ERROR multiprocessing.pool.RemoteTraceback:
ccgauvin94 opened this issue · 3 comments
Using the command in the tutorial, plus batch size 16, preprocessing cpus 16, when it gets to iteration 9, I get the following error:
"""
Traceback (most recent call last):
File "/opt/miniconda3/envs/isonet/lib/python3.9/multiprocessing/pool.py", line 125, in worker
result = (True, func(*args, **kwds))
File "/opt/miniconda3/envs/isonet/lib/python3.9/multiprocessing/pool.py", line 48, in mapstar
return list(map(*args))
File "/opt/IsoNet/preprocessing/prepare.py", line 157, in get_cubes
get_cubes_one(data_X, data_Y, settings, start = start)
File "/opt/IsoNet/preprocessing/prepare.py", line 95, in get_cubes_one
noise_volume = read_vol(path_noise[path_index])

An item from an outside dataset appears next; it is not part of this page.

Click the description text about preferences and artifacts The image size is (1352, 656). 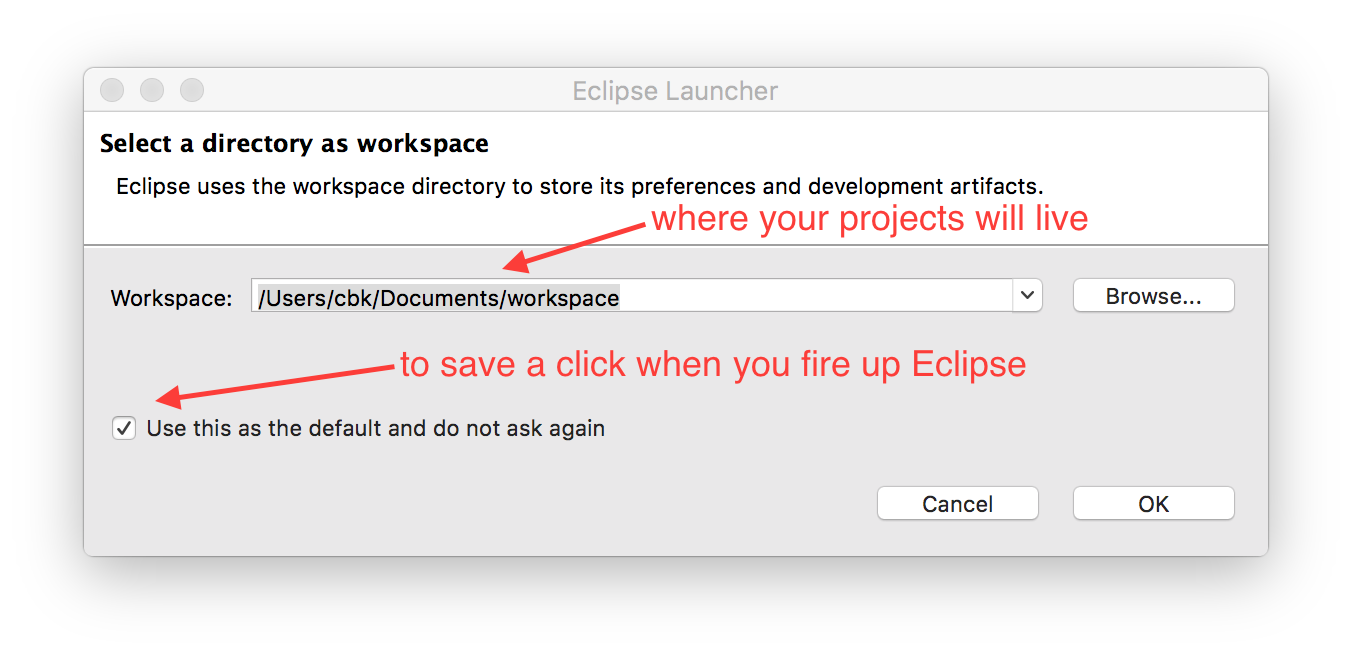pos(580,187)
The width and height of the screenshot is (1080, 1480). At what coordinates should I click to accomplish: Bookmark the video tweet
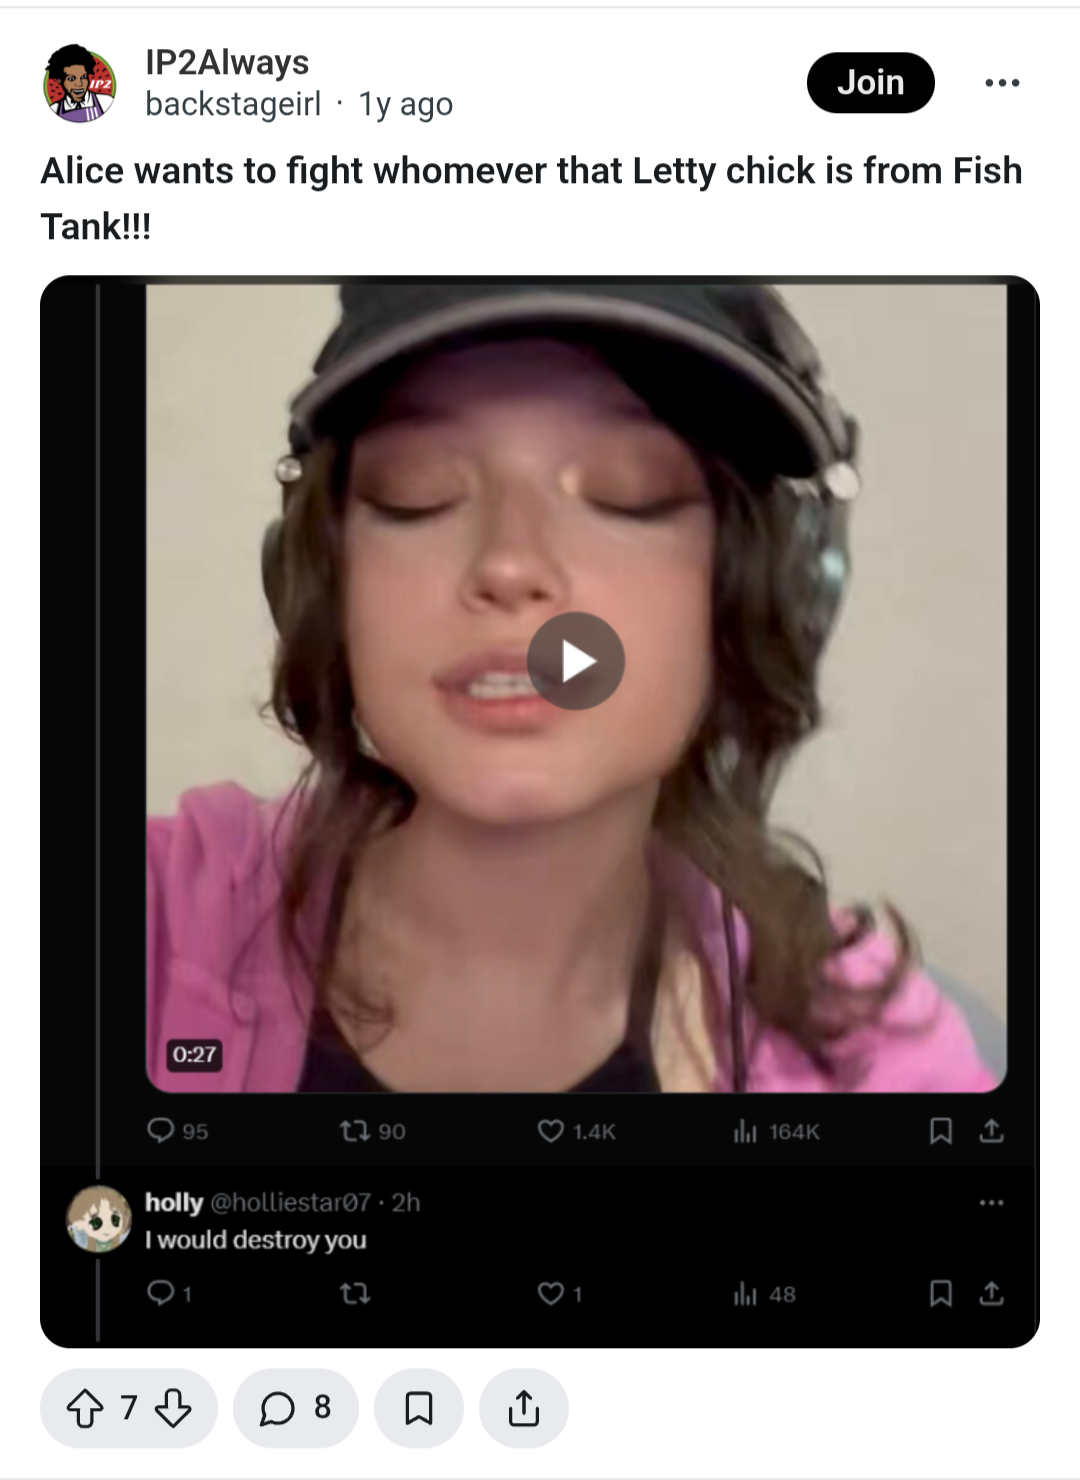pyautogui.click(x=940, y=1131)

File "/opt/IsoNet/preprocessing/prepare.py", line 92, in read_vol
with mrcfile.open(f) as mf:
File "/home/t93j956/.local/lib/python3.9/site-packages/mrcfile/load_functions.py", line 138, in open
return NewMrc(name, mode=mode, permissive=permissive,
File "/home/t93j956/.local/lib/python3.9/site-packages/mrcfile/mrcfile.py", line 108, in __init__
self._open_file(name)
File "/home/t93j956/.local/lib/python3.9/site-packages/mrcfile/mrcfile.py", line 125, in _open_file
self._iostream = open(name, self._mode + 'b')
OSError: [Errno 9] Bad file descriptor: 'results/training_noise/n_00363.mrc'
"""
This has happened twice now, not sure why. GPU usage is at 33GB/45 but does it go up when the noise model stuff starts?
Hi,
This problem should happen at the the very beginning of iteration 10, with default noise settings. IsoNet will generate 1000 noise volumes using CPU.

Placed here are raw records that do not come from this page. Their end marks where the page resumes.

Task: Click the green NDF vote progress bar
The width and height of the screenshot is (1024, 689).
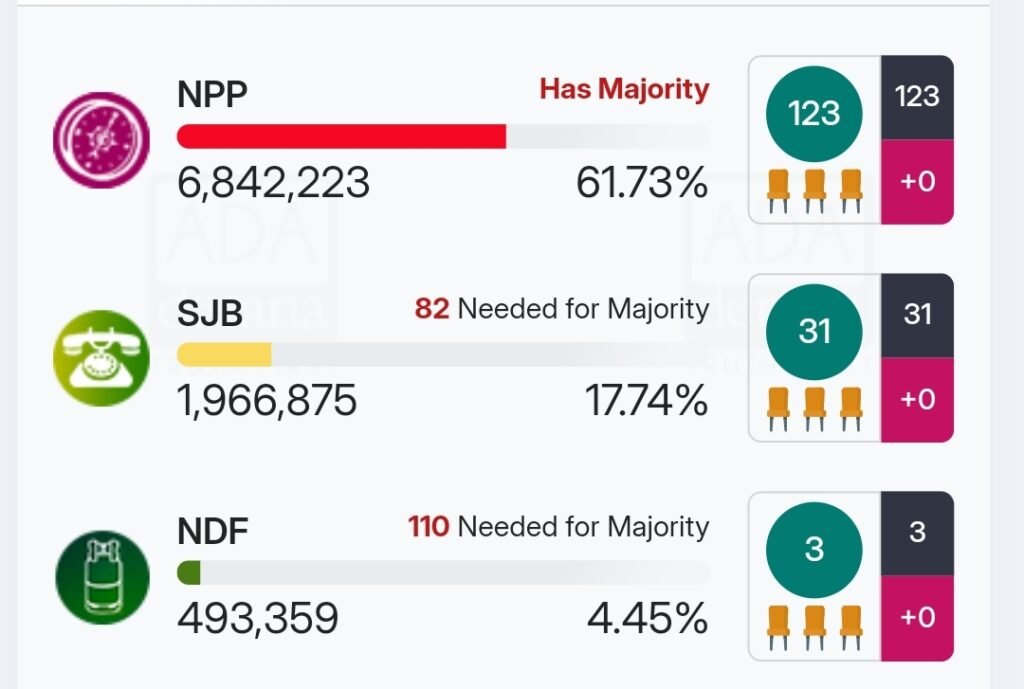Action: (189, 573)
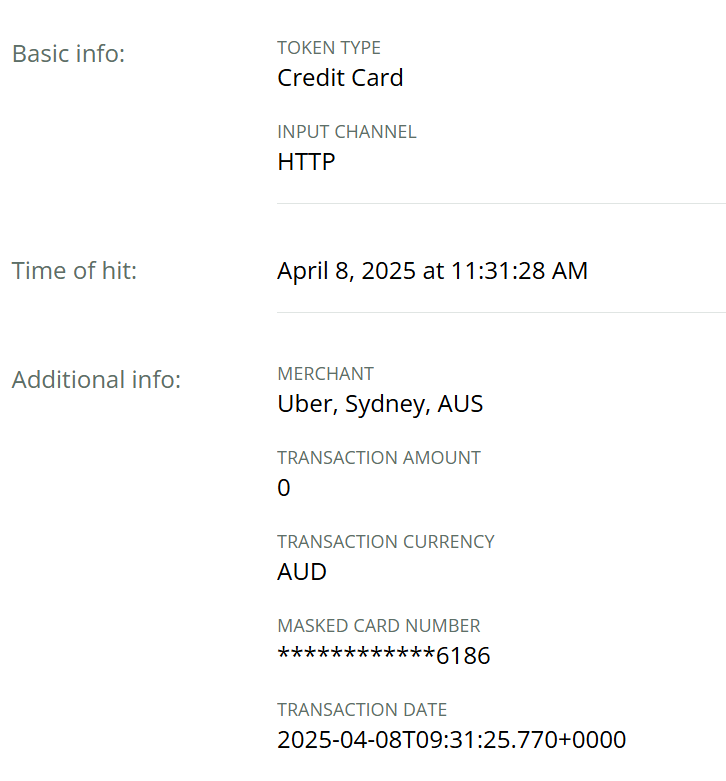Click the "Additional info:" section label
This screenshot has height=781, width=726.
click(96, 380)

Please check whether you already have results/training_noise folder, whether IsoNet already generated some mrc files in that folder containing noise, and whether you have enough space on disks.
I was trying to do this on a mounted SMB volume. Switching to local scratch seems to fix the issue. I wonder if the connection wasn't staying open or something.
Best,
Colin
I guess your SMB volume might not allow simultaneous IO with multiple processes. I do not have a solution but will keep this in mind.